The generation and editing of audio-conditioned talking portraits guided by multimodal inputs, including text, images, and videos, remains under explored. In this paper, we present SkyReels-Audio, a unified framework for synthesizing high-fidelity and temporally coherent talking portrait videos. Built upon pretrained video diffusion transformers, our framework supports infinite-length generation and editing, while enabling diverse and controllable conditioning through multimodal inputs. We employ a hybrid curriculum learning strategy to progressively align audio with facial motion, enabling fine-grained multimodal control over long video sequences. To enhance local facial coherence, we introduce a facial mask loss and an audio-guided classifier-free guidance mechanism. A sliding-window denoising approach further fuses latent representations across temporal segments, ensuring visual fidelity and temporal consistency across extended durations and diverse identities. More importantly, we construct a dedicated data pipeline for curating high-quality triplets consisting of synchronized audio, video, and textual descriptions. Comprehensive benchmark evaluations show that SkyReels-Audio achieves superior performance in lip-sync accuracy, identity consistency, and realistic facial dynamics, particularly under complex and challenging conditions.

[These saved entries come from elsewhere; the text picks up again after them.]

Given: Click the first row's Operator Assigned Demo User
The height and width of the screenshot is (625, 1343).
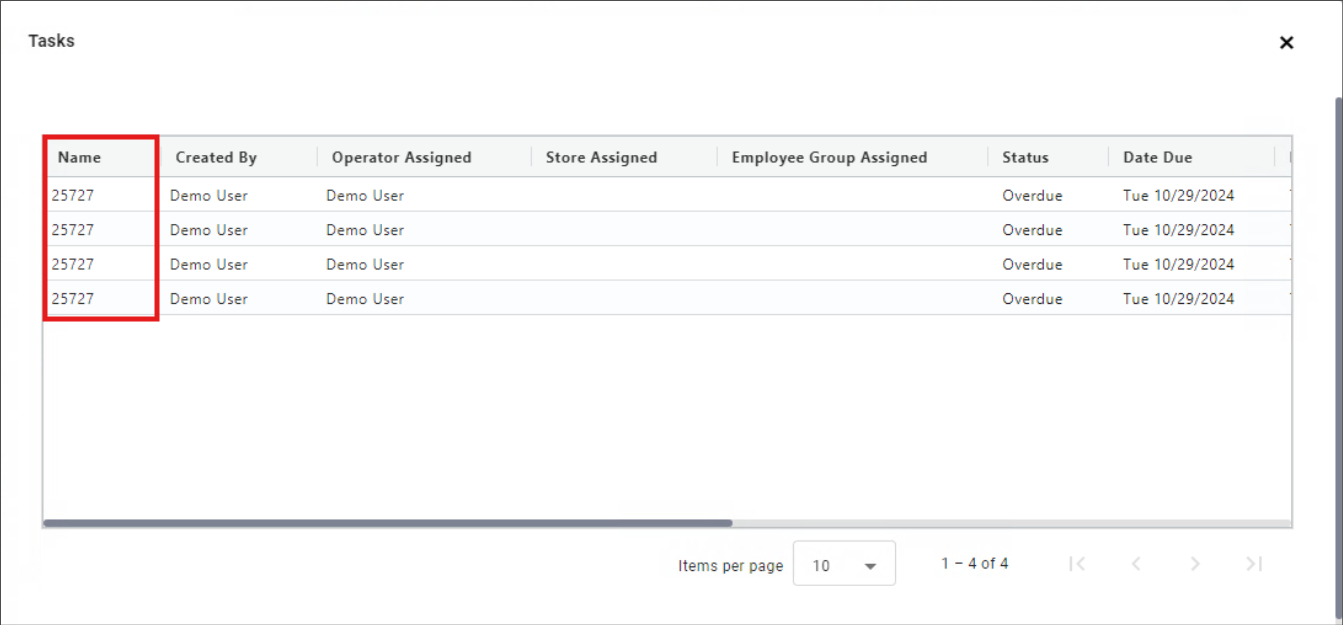Looking at the screenshot, I should click(365, 195).
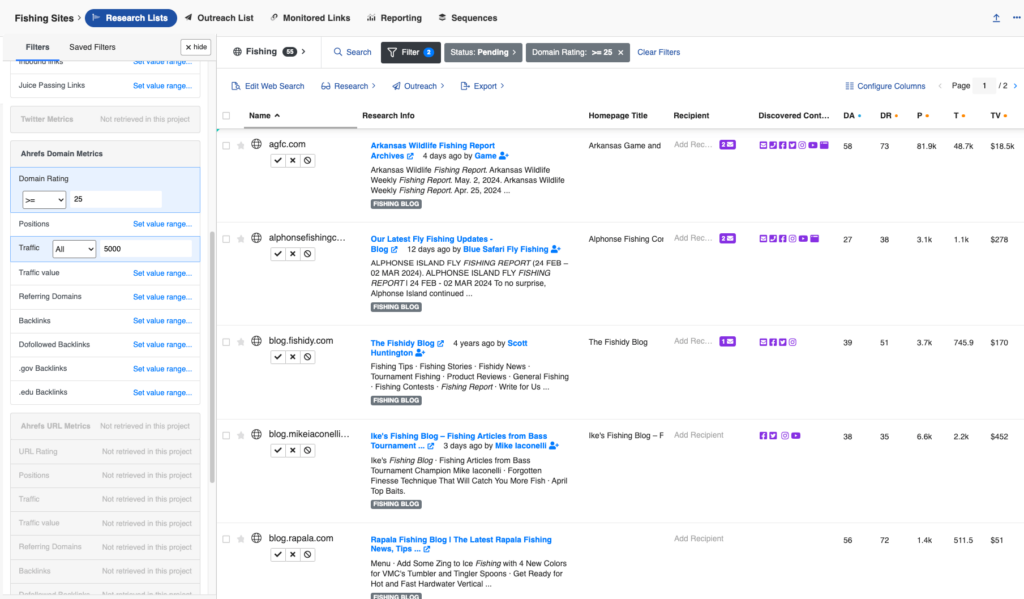Hide the filters panel with hide button
1024x599 pixels.
pyautogui.click(x=195, y=47)
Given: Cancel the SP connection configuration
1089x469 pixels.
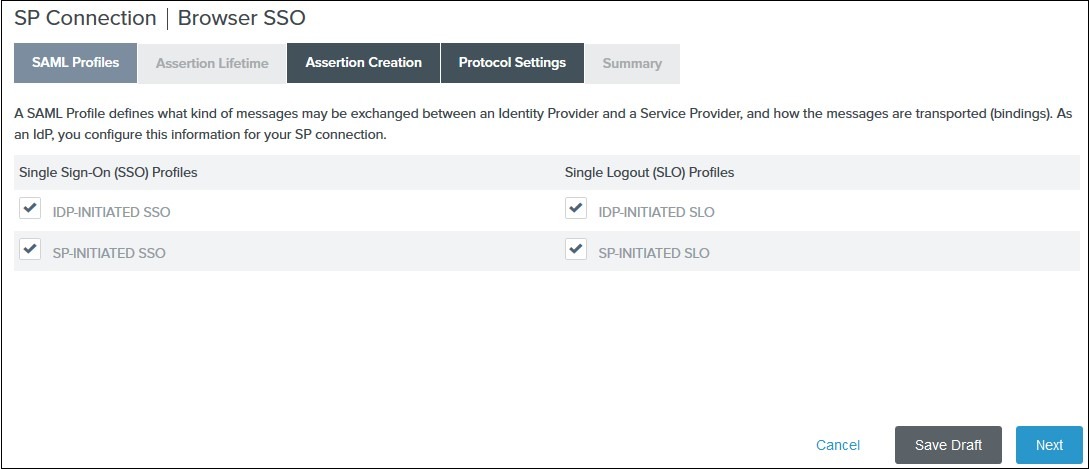Looking at the screenshot, I should [838, 445].
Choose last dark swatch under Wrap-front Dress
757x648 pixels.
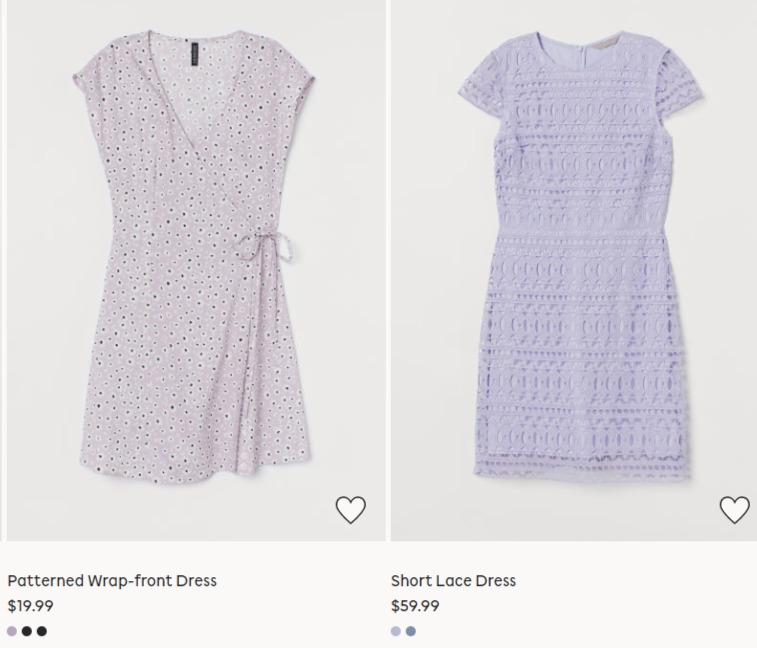pos(42,631)
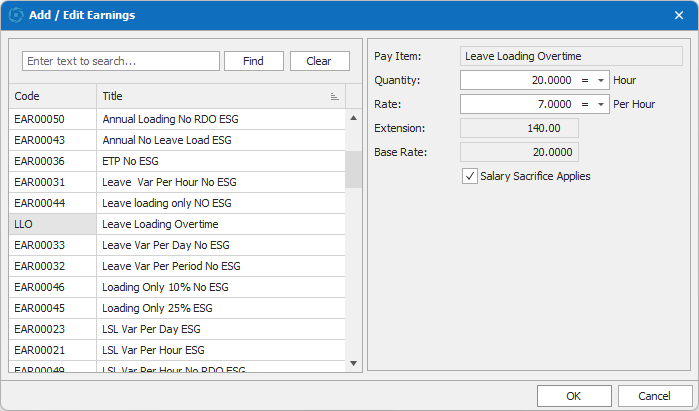The width and height of the screenshot is (699, 411).
Task: Click the app icon in title bar
Action: [x=16, y=15]
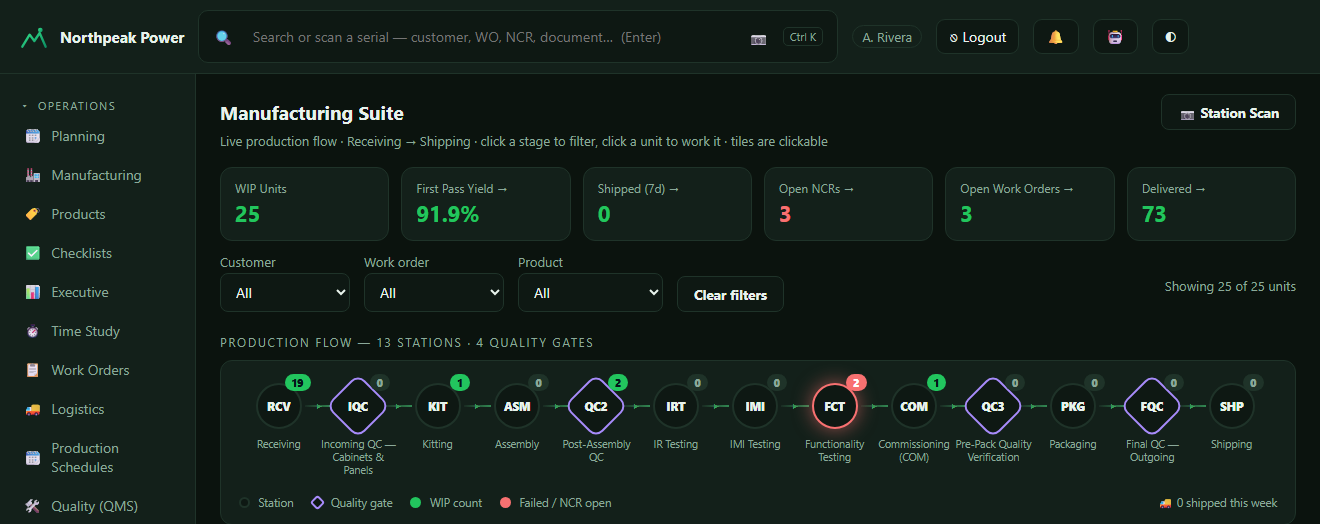The width and height of the screenshot is (1320, 524).
Task: Click the Clear filters button
Action: click(x=730, y=295)
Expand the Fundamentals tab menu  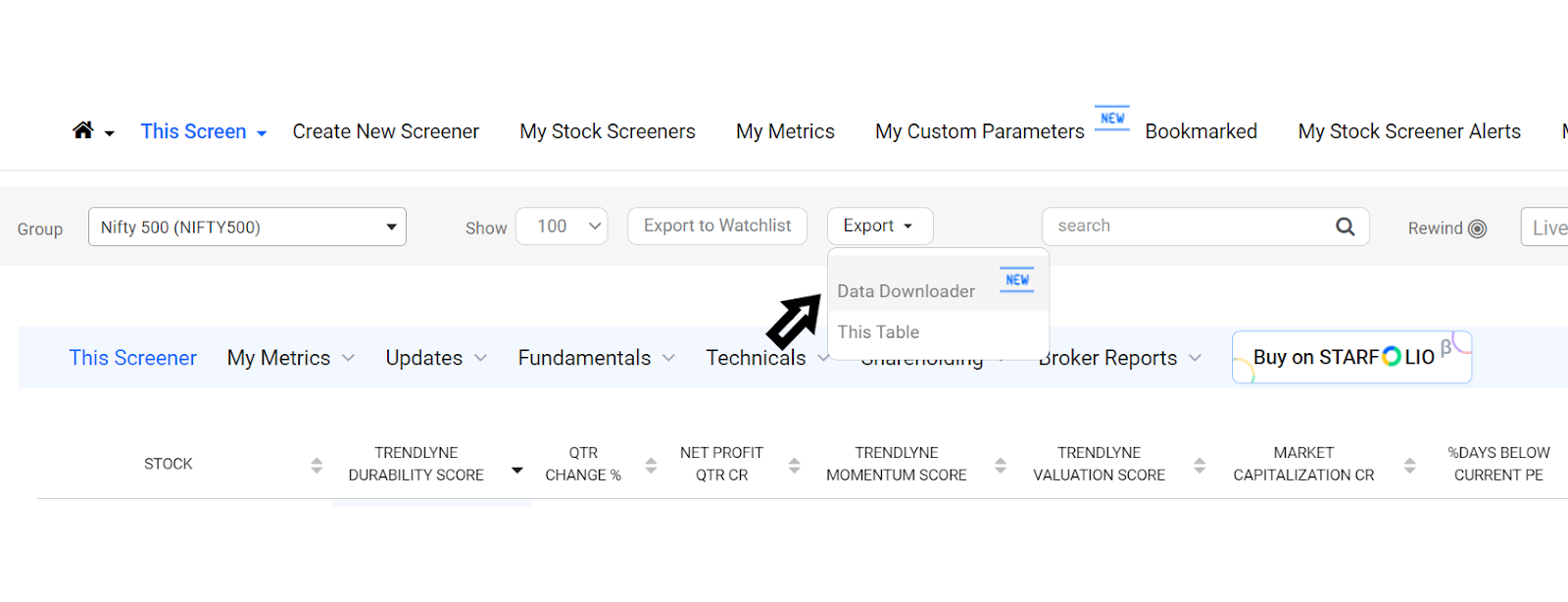[596, 358]
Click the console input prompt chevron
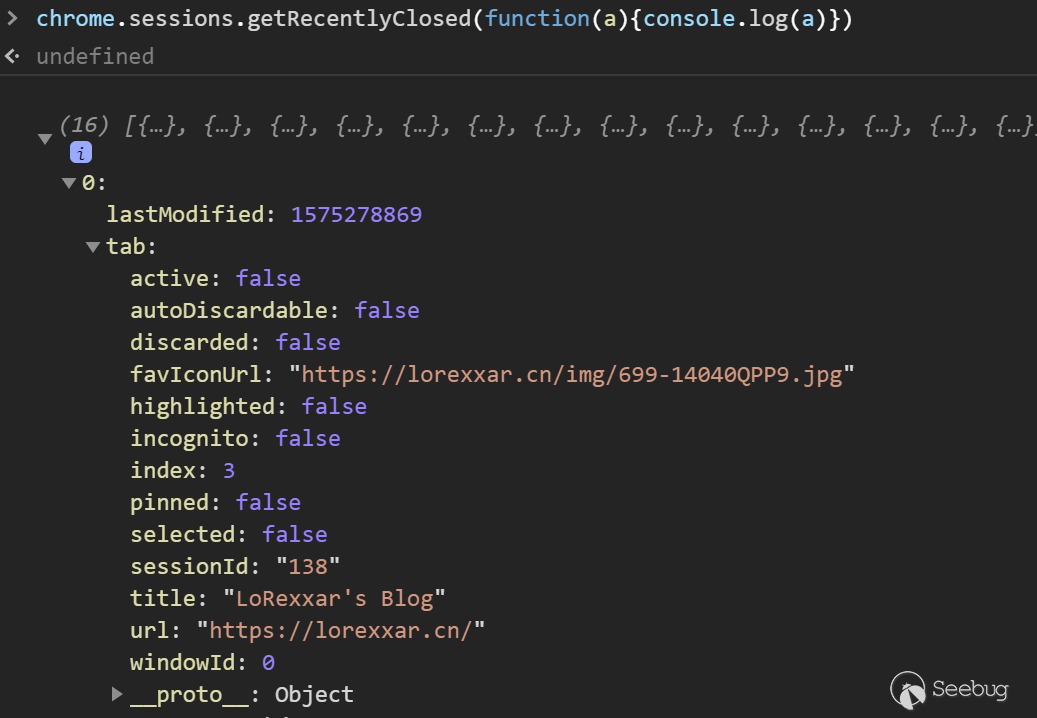This screenshot has height=718, width=1037. click(x=12, y=18)
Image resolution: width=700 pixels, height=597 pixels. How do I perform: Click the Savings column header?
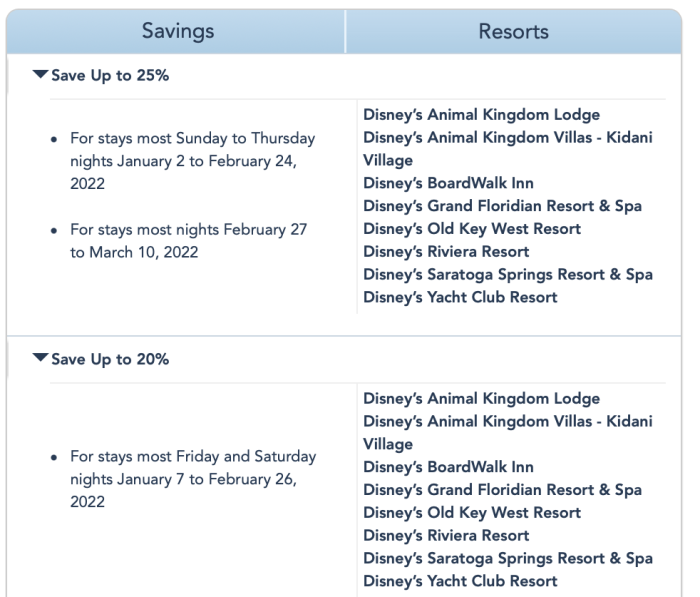click(177, 32)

Overview of SkyReels-Audio. Whisper encodes resampled audio and fuse video tokens with cross-attention layers. Image and video controls are joint featured with VAE before combine with input noise to provide a video identity and environment priors.
Given a portrait image, video, or text along with audio input, SkyReels-Audio can generate and edit portraits with strong identity consistency, expressive facial and natural body dynamics.
SkyReels-Audio also support lip movement alignment given reference videos and audio clips.
SkyReels-Audio can handle reference images of different objectives, sizes, and styles, and claim naturally consistent video results.